**Provided text**.
↓↓↓

The nation's pharmacies are missing out when it comes to currying customer loyalty. At a time when drugstores should be reveling in their prospects — more than three-fifths of consumers say they would not cut their pharmacy spending regardless of the economy — most consumers have no loyal relationship with any one chain or mass retail pharmacy, a new survey shows.
In fact, three fifths of the surveyed consumers would not recommend a particular pharmacy brand to their family and friends, according to Empathica, a provider of customer experience management solutions, whose survey gathered perceptions of retail pharmacies in the U.S.
Much of this customer disengagement can be attributed to a slow adoption of technology by pharmacies, Empathica found. Online prescription drug sales are expected to grow at a faster rate than in-store sales, yet 40 percent of pharmacies do not have an online presence. For those that are online, only half of their customers are aware of their Web offering, and less than 20 percent have received information or offers promoting the services.
"Three in four customers still place and fill their prescription orders in-store,” said Dr. Gary Edwards, Empathica's chief customer officer. "This highlights both the lack of online pharmacy services and a low level of awareness among customers about existing services. There is no doubt that consumers are performing an increasing number of activities online. Pharmacies need to get there and take advantage of digital rewards and online marketing to attract and retain customers."

↑↑↑

Items from a data source:
↓↓↓

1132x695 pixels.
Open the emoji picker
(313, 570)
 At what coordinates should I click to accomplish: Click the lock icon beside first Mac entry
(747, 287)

↑↑↑

**Assigned task 1**. Transcribe the passage of the article on pharmacy customer loyalty starting with "The nation's pharmacies" and going on through "new survey shows.".
**Assigned task 2**. Extend the article on pharmacy customer loyalty, picking up after its final sentence.

**Output 1**.
The nation's pharmacies are missing out when it comes to currying customer loyalty. At a time when drugstores should be reveling in their prospects — more than three-fifths of consumers say they would not cut their pharmacy spending regardless of the economy — most consumers have no loyal relationship with any one chain or mass retail pharmacy, a new survey shows.

**Output 2**.
Surprisingly, it is the older generation that takes advantage of online prescription services most often. Thirty-six percent of consumers who manage prescriptions online are Baby Boomers, while Gen Y makes up just 20 percent.
As core pharmacy services become commoditized, another area for improvement is loyalty programs and targeted promotions, Empathica says. Only 40 percent of customers are highly committed subscribers to loyalty programs at their primary pharmacy. This is even lower in a mass retail setting, with just 32 percent of customers responding that they "always subscribe to loyalty programs."
In terms of promotions targeted at in-store consumers, there is an even bigger opportunity, with only 30 percent of consumers indicating that they are always aware of valuable coupons at pharmacies and mass retailers.